Maximo Rodriguez n'est qu'un simple soldat de 20 ans quand il arrive à Tahiti en 1774 avec des rudiments de tahitien. Et pour cause : il était déjà venu une première fois deux ans auparavant mais sans que l'on sache vraiment dans quelles circonstances. Mais à son retour au Pérou en 1773, il avait embarqué avec lui quatre Tahitiens ce qui lui a permis de se perfectionner dans la pratique de la langue.

C'est pourquoi le vice-roi du Pérou de l'époque le mandate pour une mission d'exploration et d'évangélisation avec deux Franciscains.
Si ces derniers resteront cloîtrés pendant tout le séjour, Maximo a, de son côté, tissé un lien tel avec la famille royale qu'elle décide même de l'adopter officiellement, ce qui lui ouvrira toutes les portes. Grâce à ce journal, on peut ainsi toucher du doigt l'épopée de cette famille. Il y raconte même la cérémonie d'obsèques du très jeune roi Vehiatua qui n'avait, comme lui, que 20 ans.

Son récit est précieux en ce sens que c'est le seul véritable témoin oculaire de l'époque à avoir tutoyé des personnages de haut rang, à s'être frotté aux us et coutumes, et à avoir assisté aux Heiva et aux pratiques traditionnelles comme la fabrication du Tapa ou des 'umete. D'ailleurs, le ‘umete géant en pierre noire taillée à Maurua – qui est exposé aujourd'hui au Musée ethnographique de Madrid –, a été rapporté par Maximo Rodriguez.

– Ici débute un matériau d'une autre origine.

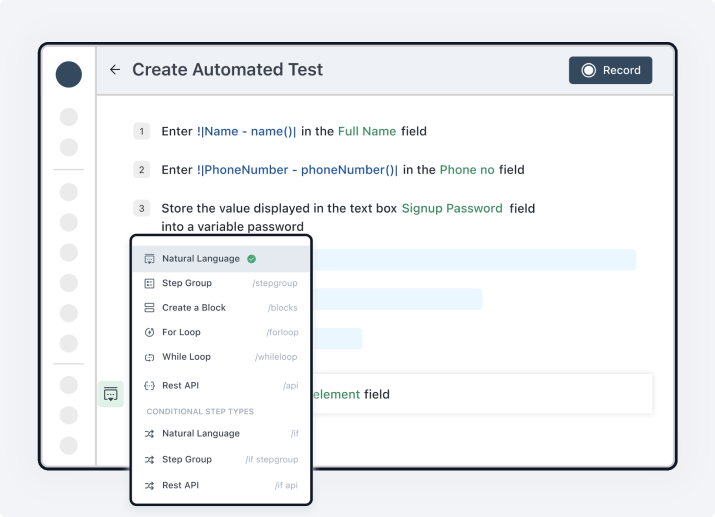Click the Phone no field link in step 2
The height and width of the screenshot is (517, 715).
click(467, 170)
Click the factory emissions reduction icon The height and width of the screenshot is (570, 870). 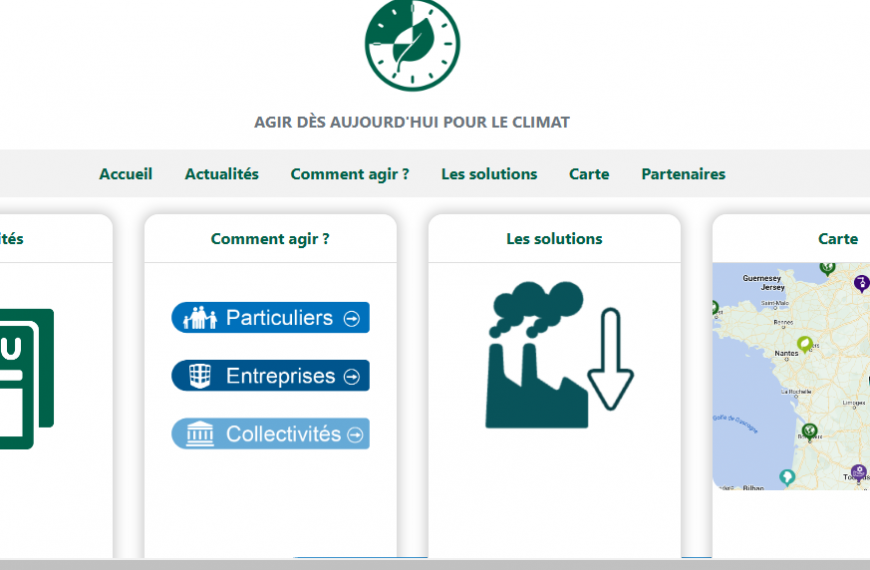(x=558, y=356)
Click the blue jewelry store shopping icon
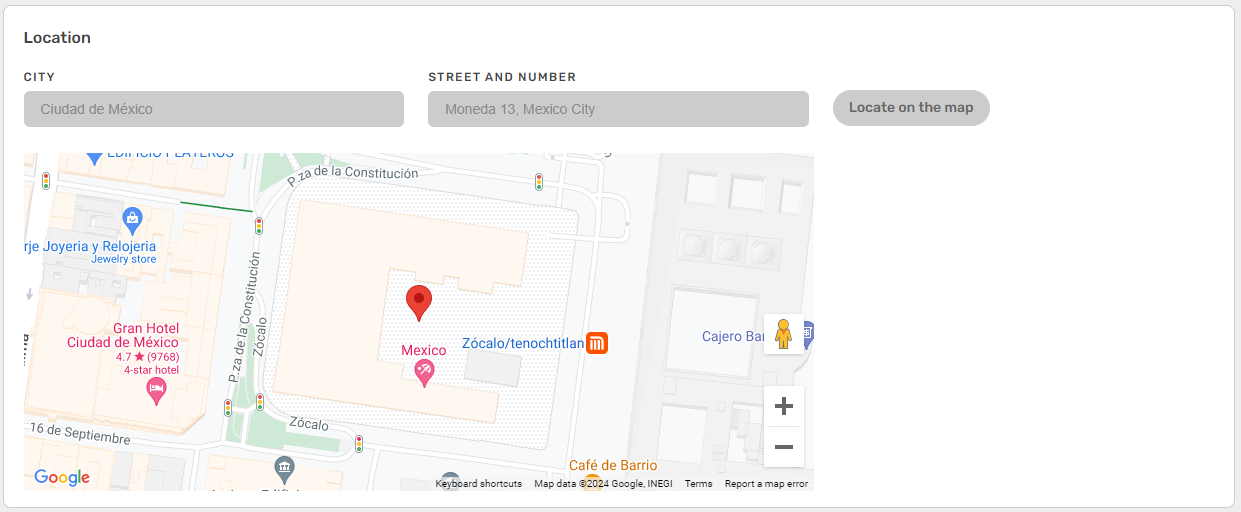Viewport: 1241px width, 512px height. [132, 217]
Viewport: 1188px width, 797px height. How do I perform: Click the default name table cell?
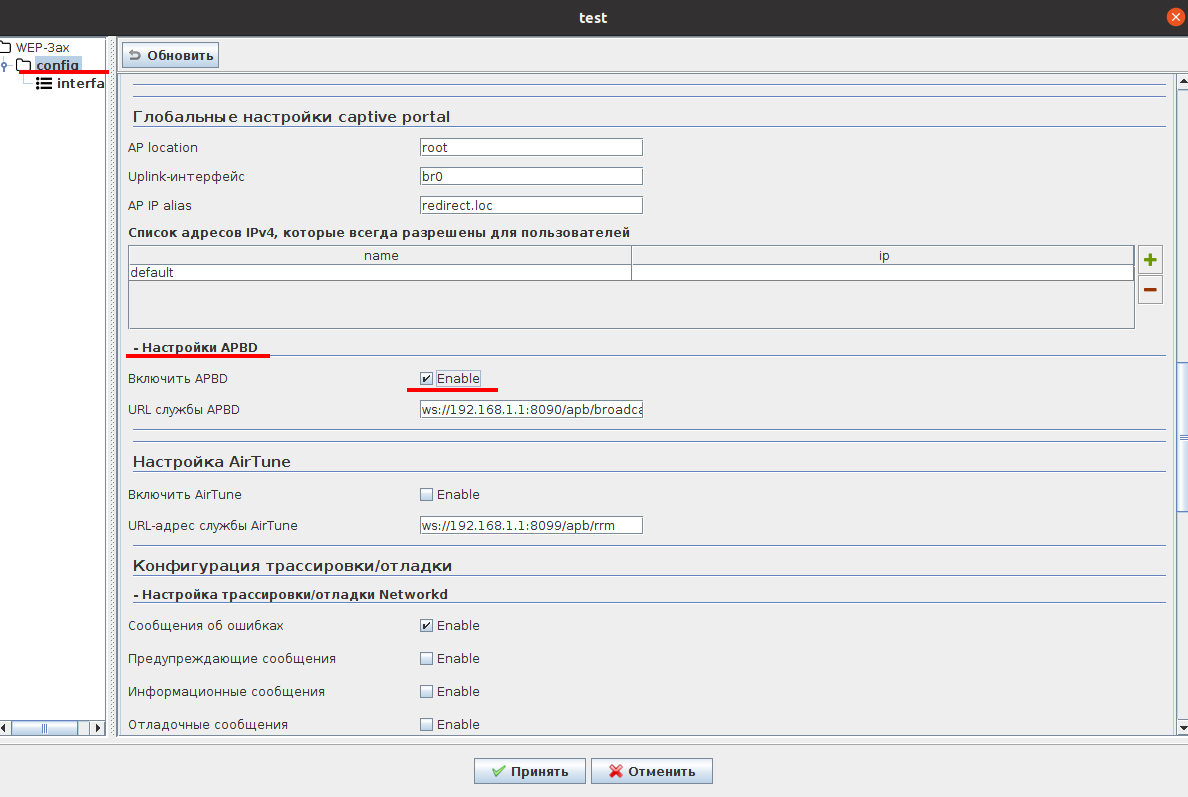pos(380,272)
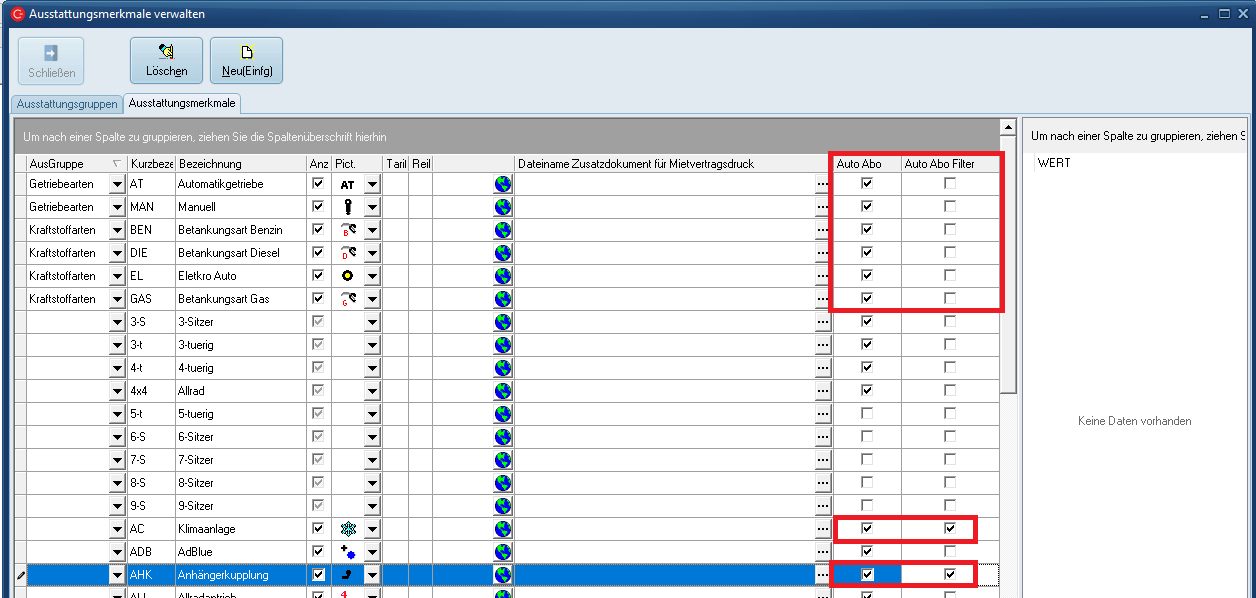Switch to the Ausstattungsgruppen tab
1256x598 pixels.
67,104
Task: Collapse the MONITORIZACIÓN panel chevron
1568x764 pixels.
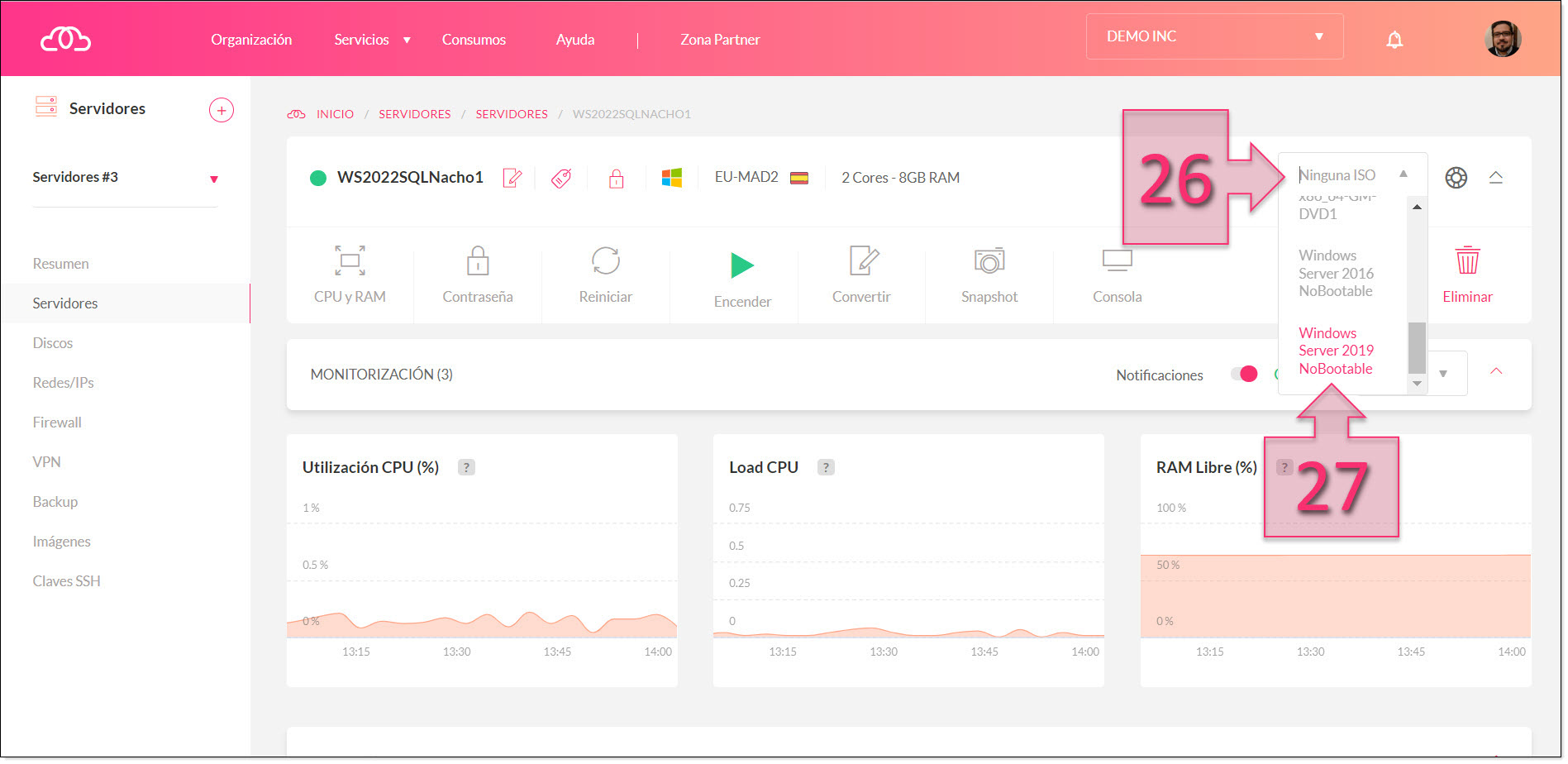Action: click(x=1496, y=371)
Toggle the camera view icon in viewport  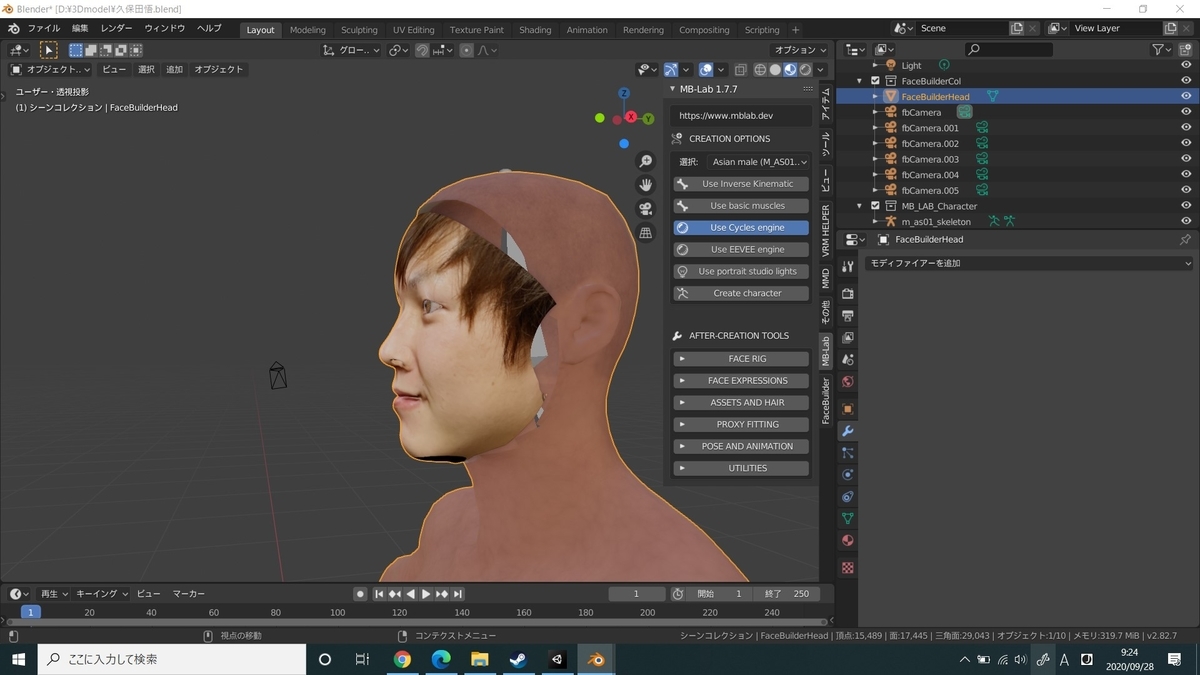tap(646, 208)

La présidente de la SEO, Sylvia Tuheiava-Richaud caresse même l'espoir de voir un jour revenir cette pièce archéologique au fenua, au Musée de Tahiti et ses îles.

Le manuscrit “le plus ancien et le plus fiable”

Ce journal a donc été traduit par une enfant du fenua, Liou Tumahai qui était enseignante, et même maître de conférences, en espagnol. “J'ai travaillé à partir de plusieurs traductions existantes du journal de Maximo Rodriguez jusqu'à découvrir un jour la présence d'un manuscrit de son journal datant de 1788. C'est le plus ancien et le plus fiable”, a-t-elle expliqué à Tahiti Infos, notamment parce que le manuscrit est signé de la main de Maximo Rodriguez ce qui permet d'authentifier le document. Liou Tumahai précise que ce travail lui a pris “des années”, car “il faut tout vérifier au niveau linguistique, historique et au niveau des 'américanismes' car il y a beaucoup de termes hispano-américains de la fin du XVIIIe siècle”. Elle a également réalisé un énorme travail de toponymie que l'on retrouve à la fin de l'ouvrage.

Si on connait finalement assez peu d'anecdotes personnelles sur la vie de Maximo Rodriguez pendant ces 360 jours sur Tahiti, c'est certainement parce que la version qui a été traduite provenait du rapport officiel qu'il a rendu à la fin de cette mission qui fut un succès sur le plan de l'exploration, mais un échec au niveau de l'évangélisation.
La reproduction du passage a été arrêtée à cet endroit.